- _TUGAS LATIHAN 1_:
Tulis ulang bagian berita gempa Pidie Jaya yang dimulai dengan "Ayah Meninggal Dunia, Ibu" dan berlanjut sampai "berserakan di lantai.", dengan mengganti "lorong-lorong" menjadi "koridor-koridor".
- _TUGAS LATIHAN 2_:
Tolong lanjutkan berita tentang gempa Pidie Jaya mulai dari kalimat terakhirnya.

Ayah Meninggal Dunia, Ibu Menikah Lagi
Gempa bumi di Pidie Jaya, Nangroe Aceh Darussalam, menimbulkan trauma mendalam bagi anak-anak. Terlebih bagi mereka yang menghadapinya seorang diri, tanpa sosok ayah atau ibu. Berikut beberapa kisah pilu bocah-bocah yang kehilangan orangtua mereka.
GEMPA bumi 6,4 skala Richter (SR) di Kabupaten Pidie Jaya, Rabu (7/12), membuat kesibukan di RSUD Pidie Jaya berlipat-lipat. Banyak korban meninggal maupun luka-luka yang dilarikan ke RS milik pemerintah itu.
Siang kemarin (8/7), puluhan korban luka-luka memadati RS itu. Saking penuhnya, banyak pasien terpaksa ditempatkan di lorong-lorong. Petugas medis pun sampai kewalahan menangani satu per satu korban yang memiliki luka variatif. Mereka juga harus ekstra hati-hati karena banyak material bangunan yang berserakan di lantai.

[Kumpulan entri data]

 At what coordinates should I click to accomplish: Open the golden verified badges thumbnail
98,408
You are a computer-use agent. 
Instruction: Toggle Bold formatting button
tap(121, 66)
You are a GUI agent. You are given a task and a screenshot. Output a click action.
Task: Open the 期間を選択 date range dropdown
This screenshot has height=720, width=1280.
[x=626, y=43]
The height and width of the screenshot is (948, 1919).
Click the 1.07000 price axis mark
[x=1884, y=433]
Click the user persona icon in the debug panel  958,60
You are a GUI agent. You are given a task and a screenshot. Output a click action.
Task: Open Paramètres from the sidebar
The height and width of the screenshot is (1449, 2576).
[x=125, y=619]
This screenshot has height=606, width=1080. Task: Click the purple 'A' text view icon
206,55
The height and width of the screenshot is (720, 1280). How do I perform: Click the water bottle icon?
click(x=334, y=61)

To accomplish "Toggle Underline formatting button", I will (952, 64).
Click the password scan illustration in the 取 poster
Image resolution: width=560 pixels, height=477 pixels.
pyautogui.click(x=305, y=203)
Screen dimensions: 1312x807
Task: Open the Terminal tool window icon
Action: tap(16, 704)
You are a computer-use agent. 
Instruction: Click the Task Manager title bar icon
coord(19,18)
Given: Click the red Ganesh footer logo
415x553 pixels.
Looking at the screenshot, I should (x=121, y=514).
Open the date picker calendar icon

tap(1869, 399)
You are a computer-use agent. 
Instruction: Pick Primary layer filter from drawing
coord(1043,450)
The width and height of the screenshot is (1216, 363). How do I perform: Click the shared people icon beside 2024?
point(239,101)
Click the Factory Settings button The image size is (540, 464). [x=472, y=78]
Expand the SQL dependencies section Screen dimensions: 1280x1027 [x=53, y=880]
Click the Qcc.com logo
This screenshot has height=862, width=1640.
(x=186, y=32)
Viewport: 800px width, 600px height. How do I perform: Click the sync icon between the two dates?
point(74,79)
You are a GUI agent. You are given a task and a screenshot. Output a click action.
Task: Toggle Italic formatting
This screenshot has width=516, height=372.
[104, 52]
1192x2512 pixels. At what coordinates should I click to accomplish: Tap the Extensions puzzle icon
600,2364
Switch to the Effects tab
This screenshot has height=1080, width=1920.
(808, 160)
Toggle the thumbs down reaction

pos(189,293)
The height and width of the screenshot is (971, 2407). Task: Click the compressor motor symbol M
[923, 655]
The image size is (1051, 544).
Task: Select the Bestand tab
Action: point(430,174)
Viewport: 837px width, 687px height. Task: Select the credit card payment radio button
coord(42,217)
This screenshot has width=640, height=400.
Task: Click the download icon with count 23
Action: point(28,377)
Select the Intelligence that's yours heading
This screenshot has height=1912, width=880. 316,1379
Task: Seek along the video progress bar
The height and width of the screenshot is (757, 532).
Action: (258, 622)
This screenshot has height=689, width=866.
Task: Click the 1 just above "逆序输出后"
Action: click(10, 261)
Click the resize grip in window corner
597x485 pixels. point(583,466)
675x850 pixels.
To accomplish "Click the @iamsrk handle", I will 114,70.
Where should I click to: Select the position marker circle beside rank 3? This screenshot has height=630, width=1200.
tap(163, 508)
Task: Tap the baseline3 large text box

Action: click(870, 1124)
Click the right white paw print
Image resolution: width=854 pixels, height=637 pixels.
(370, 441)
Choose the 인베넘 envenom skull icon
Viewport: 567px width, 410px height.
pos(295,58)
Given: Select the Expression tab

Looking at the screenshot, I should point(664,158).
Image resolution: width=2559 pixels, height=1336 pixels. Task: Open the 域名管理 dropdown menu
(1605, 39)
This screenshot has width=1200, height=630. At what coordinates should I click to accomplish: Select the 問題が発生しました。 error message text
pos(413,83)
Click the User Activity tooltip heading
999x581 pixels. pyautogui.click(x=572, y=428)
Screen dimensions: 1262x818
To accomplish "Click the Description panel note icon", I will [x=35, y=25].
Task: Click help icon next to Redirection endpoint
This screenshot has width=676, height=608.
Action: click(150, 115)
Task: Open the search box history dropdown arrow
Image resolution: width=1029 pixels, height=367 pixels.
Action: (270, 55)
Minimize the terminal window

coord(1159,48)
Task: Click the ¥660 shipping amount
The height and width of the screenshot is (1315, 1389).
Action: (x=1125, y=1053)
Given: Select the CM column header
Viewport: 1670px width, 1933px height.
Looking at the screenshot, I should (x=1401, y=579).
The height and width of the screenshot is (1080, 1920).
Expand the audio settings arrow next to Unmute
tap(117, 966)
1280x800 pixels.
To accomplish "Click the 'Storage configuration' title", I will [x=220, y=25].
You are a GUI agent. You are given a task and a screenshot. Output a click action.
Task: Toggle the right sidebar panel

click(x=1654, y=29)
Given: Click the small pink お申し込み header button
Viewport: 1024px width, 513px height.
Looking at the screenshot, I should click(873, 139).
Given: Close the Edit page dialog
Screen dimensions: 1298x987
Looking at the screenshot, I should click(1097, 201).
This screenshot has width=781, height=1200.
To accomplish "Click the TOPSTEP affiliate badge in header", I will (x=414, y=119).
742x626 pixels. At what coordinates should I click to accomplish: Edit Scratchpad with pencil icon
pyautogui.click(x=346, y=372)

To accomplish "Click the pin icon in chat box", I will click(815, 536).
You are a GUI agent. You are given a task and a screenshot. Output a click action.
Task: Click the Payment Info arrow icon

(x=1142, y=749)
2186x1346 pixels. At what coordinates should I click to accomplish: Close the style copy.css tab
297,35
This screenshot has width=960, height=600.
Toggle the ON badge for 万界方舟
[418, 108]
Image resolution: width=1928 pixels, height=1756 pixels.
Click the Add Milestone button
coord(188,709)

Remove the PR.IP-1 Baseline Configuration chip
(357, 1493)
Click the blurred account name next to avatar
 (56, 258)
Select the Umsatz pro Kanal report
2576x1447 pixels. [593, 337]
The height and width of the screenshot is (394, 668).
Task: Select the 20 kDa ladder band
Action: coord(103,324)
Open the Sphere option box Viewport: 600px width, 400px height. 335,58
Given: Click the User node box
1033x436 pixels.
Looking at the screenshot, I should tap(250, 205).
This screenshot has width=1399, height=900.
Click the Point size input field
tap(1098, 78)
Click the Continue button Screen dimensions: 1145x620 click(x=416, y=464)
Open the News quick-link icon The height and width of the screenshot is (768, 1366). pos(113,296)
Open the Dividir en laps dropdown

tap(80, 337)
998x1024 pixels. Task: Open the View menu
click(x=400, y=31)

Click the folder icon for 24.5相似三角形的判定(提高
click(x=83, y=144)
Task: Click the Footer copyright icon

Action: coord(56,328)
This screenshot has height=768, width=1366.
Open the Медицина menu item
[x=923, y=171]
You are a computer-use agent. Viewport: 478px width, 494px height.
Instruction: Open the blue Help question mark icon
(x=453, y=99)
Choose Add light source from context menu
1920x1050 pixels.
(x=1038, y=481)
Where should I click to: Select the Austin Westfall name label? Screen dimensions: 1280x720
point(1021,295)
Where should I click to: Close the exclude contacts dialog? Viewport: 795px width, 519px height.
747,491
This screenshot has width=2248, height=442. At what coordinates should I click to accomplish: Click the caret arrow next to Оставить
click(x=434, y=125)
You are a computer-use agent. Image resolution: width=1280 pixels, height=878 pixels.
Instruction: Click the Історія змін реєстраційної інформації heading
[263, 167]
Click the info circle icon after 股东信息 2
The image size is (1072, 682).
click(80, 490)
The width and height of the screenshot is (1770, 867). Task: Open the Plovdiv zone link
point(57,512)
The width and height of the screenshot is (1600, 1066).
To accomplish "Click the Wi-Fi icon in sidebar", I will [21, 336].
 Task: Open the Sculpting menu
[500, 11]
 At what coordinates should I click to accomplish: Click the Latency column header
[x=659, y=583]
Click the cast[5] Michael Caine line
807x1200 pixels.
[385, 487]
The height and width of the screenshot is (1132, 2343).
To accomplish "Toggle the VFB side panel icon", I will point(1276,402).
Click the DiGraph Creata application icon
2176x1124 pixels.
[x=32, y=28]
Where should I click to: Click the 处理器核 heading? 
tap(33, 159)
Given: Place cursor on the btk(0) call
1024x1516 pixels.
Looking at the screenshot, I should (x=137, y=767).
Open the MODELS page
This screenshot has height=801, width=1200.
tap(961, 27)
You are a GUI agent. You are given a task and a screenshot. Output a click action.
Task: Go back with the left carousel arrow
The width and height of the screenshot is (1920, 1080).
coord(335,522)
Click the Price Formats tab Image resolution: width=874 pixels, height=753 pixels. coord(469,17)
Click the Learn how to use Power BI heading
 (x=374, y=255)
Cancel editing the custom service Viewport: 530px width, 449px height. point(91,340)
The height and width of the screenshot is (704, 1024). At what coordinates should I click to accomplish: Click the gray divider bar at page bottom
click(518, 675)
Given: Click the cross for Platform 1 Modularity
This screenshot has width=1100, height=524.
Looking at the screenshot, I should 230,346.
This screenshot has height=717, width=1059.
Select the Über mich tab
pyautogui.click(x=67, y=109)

- _HASIL 1_:
Ayah Meninggal Dunia, Ibu Menikah Lagi
Gempa bumi di Pidie Jaya, Nangroe Aceh Darussalam, menimbulkan trauma mendalam bagi anak-anak. Terlebih bagi mereka yang menghadapinya seorang diri, tanpa sosok ayah atau ibu. Berikut beberapa kisah pilu bocah-bocah yang kehilangan orangtua mereka.
GEMPA bumi 6,4 skala Richter (SR) di Kabupaten Pidie Jaya, Rabu (7/12), membuat kesibukan di RSUD Pidie Jaya berlipat-lipat. Banyak korban meninggal maupun luka-luka yang dilarikan ke RS milik pemerintah itu.
Siang kemarin (8/7), puluhan korban luka-luka memadati RS itu. Saking penuhnya, banyak pasien terpaksa ditempatkan di koridor-koridor. Petugas medis pun sampai kewalahan menangani satu per satu korban yang memiliki luka variatif. Mereka juga harus ekstra hati-hati karena banyak material bangunan yang berserakan di lantai.

- _HASIL 2_:
Meski demikian, para perawat tetap memberikan pelayanan normal seperti biasa kepada pasien. Namun, untuk antisipasi, semua ranjang dikeluarkan dari ruangan.
Tempat tidur pasien itu dijejer di pinggiran lorong rumah sakit untuk memudahkan evakuasi bila gempa susulan terjadi. “Kebanyakan pasien takut kalau dirawat di dalam (ruangan, red),” ujar Nurul Khusna, perawat di RSUD Pidie Jaya.
Pagi kemarin, tiga perawat mendata identitas korban gempa. Mereka juga memeriksa kondisi kesehatan pasien. Terutama yang mengalami luka parah. Saat pendataan sedang berlangsung, seorang perawat terlihat kebingungan ketika melihat seorang anak perempuan terletak di ranjang pasien.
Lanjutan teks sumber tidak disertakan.